Excerpt to read:
# # # #

# Brake problems



## sublime2 (Mar 21, 2012)

You have to bleed all 4, one at a time. 
Make sure the cap for the brake fluid is tight before attempting to bleed.
Intionally your looking for flow of the fluid without bubbles not a hard pedal. After a couple rotations you should see a hard pedal.


----------



## joecaption (Nov 30, 2011)

Slowly depress the pedal, do not release it until someone has closed off the bleeder valve. Repeat.
The front and back should be two different systems, only work on one set at a time.


----------



## Clutchcargo (Mar 31, 2007)

That's exactly what I did, 3 times, and there's no air coming out but it seems there's air trapped somewhere. In the past, I've successfully replaced calipers and master cylinders but this is the first time replacing brake lines.
There's got to be something I'm missing or a method of bleeding that is different than the standard, open bleeder, depress pedal to floor, close bleeder, release pedal, repeat.


----------



## sublime2 (Mar 21, 2012)

Clutchcargo said:


> That's exactly what I did, 3 times, and there's no air coming out but it seems there's air trapped somewhere. In the past, I've successfully replaced calipers and master cylinders but this is the first time replacing brake lines.
> There's got to be something I'm missing or a method of bleeding that is different than the standard, open bleeder, depress pedal to floor, close bleeder, release pedal, repeat.


Try a search on YouTube. 
Found many a video showing how to fix things.
https://www.youtube.com/watch?v=eZpe5TBMjCQ&feature=youtube_gdata_player


----------



## Oso954 (Jun 23, 2012)

You probably need to cycle the ABS module.
It takes a special scan tool to do it. 
Or some guys report success by driving car (if they have enough brakes) and braking hard enough to activate the ABS module. Then re-bleeding brakes.

Otherwise, call brake shops and ford garage to see if they have the scan tool to cycle the ABS module. IF they do, have them bleed the brakes.


----------



## Burgiebill (Jul 13, 2013)

Does your car have a proportion valve? Under m/c two lines go into a proportion valve. If u r not getting any air u may need to cross bleed the system. Bleed a little out of the left front then the right rear. If this does not help try the other corners. Needles to keep the m/c full. Also when bleeding don't let the person foot go all the way to the floor. U control this, them them, " down" push on the peddle, you just let a little fluid out, then tell them again. Also with ANY peddle pressure check the new lines for leaks. Hope this helps


----------



## Burgiebill (Jul 13, 2013)

Burgiebill said:


> Does your car have a proportion valve? Under m/c two lines go into a proportion valve. If u r not getting any air u may need to cross bleed the system. Bleed a little out of the left front then the right rear. If this does not help try the other corners. Needles to SAY keep the m/c full. Also when bleeding don't let the person foot go all the way to the floor. U control this, tell them, " down" push on the peddle, you just let a little fluid out, then tell them again. Also with ANY peddle pressure check the new lines for leaks. Hope this helps


Forgot a couple of words,


----------



## rustyjames (Jul 20, 2008)

# # # #

Extracted material:

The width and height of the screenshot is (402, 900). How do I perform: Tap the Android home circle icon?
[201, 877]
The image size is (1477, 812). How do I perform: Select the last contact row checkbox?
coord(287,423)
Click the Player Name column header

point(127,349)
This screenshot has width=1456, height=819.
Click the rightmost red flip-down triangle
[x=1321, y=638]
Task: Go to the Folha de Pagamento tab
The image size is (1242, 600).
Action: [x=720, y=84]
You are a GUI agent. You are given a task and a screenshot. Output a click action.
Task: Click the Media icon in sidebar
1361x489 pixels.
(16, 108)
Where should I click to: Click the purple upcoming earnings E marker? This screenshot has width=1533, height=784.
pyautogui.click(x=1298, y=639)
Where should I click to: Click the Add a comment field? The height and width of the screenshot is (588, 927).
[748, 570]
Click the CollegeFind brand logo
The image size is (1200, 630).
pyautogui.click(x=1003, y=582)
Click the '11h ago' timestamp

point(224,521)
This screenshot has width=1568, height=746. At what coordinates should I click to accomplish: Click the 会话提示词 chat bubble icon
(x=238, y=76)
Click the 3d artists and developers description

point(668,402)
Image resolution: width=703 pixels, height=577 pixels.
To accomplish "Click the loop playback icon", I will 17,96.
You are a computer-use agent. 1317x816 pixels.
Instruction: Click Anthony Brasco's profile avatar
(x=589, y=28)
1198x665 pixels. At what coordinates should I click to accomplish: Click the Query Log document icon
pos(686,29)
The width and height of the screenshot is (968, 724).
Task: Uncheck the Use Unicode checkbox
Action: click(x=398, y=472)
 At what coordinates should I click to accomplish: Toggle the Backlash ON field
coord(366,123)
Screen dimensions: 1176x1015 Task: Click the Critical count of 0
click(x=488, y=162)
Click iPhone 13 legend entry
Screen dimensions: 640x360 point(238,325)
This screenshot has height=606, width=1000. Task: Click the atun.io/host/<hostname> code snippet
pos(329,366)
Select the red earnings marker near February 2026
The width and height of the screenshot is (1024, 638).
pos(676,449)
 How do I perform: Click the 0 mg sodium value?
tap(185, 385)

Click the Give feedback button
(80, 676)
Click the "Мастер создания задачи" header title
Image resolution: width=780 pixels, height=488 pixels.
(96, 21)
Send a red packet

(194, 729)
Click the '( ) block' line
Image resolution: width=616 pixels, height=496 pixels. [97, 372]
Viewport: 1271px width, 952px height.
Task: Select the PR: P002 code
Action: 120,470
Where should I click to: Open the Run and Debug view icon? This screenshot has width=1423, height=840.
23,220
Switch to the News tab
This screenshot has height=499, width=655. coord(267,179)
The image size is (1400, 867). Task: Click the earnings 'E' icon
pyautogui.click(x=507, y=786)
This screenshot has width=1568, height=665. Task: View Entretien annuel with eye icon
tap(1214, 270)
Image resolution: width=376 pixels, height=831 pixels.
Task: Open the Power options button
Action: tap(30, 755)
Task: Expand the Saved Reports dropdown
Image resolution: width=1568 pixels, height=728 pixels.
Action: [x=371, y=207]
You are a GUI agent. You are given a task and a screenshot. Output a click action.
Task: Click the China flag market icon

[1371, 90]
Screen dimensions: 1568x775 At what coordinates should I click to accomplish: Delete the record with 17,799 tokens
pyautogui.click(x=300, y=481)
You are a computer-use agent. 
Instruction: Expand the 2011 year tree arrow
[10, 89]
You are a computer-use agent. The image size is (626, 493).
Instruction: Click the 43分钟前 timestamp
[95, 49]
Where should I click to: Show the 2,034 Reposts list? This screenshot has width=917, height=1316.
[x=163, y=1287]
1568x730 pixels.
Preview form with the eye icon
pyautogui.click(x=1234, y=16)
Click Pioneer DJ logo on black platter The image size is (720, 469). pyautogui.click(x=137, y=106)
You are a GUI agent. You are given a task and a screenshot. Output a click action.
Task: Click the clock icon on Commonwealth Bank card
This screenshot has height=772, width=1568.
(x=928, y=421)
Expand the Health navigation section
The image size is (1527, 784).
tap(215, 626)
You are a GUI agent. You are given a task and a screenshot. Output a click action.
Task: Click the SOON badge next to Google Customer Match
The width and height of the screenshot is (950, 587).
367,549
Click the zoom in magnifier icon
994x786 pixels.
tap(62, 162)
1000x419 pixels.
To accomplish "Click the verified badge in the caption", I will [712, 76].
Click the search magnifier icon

# # # #

Required actions:
**a)** In the brake problems thread, what does Oso954 say it takes to cycle the ABS module?
**b)** Please carry on the brake problems thread from the point where it stops.

Responses by task:
**a)** A special scan tool.

**b)**
Try cracking the right rear cylinder bleeder valve and leave it open until brake fluid starts streaming out. Close that bleeder and repeat on the left rear. Sometimes it helps to tap on the cylinder to release trapped air. That should get you in the ballpark where you should start getting some pedal pressure to start the bleeding process. Always start at the cylinder farthest from the master cylinder.


----------



## Burgiebill (Jul 13, 2013)

Burgiebill said:


> Does your car have a proportion valve? Under m/c two lines go into a proportion valve. If u r not getting any air u may need to cross bleed the system. Bleed a little out of the left front then the right rear. If this does not help try the other corners. Needles to keep the m/c full. Also when bleeding don't let the person foot go all the way to the floor. U control this, them them, " down" push on the peddle, you just let a little fluid out, then tell them again. Also with ANY peddle pressure check the new lines for leaks. Hope this helps


I miss a couple of words,

Needles to sat keep the m/c full


U control this, tell them


----------



## Clutchcargo (Mar 31, 2007)

Interesting, cross bleeding... I haven't thought of that. Yes, two lines go into a proportion valve and yes, I'm not getting any air out. 
Does the order of bleeding really make a difference? I always start at the far corner and work my way toward the mc (Right Rear, LF, RF, LF).
Why not push the peddle to the floor?


----------



## Burgiebill (Jul 13, 2013)

It does not take a lot, if u have a pretty good peddle just a little then to left front. If not try the other corners. Good luck. Bill


----------



## Burgiebill (Jul 13, 2013)

Sorry, we never pushed to the floor, it took a little longer but not much chance of sucking back air. Worked in a brake and front end shop, the worked for a Chevy dealership for about eight years. Plus all the destruction I could do to my own cars when I was young. A lot of "school of hard learning"


----------



## Burgiebill (Jul 13, 2013)

Sorry, rustyjames is correct, do the right rear then left front. THEN do the left rear next right front.


----------



## Hardway (Dec 28, 2011)

sublime2 said:


> You have to bleed all 4, one at a time.
> Make sure the cap for the brake fluid is tight before attempting to bleed.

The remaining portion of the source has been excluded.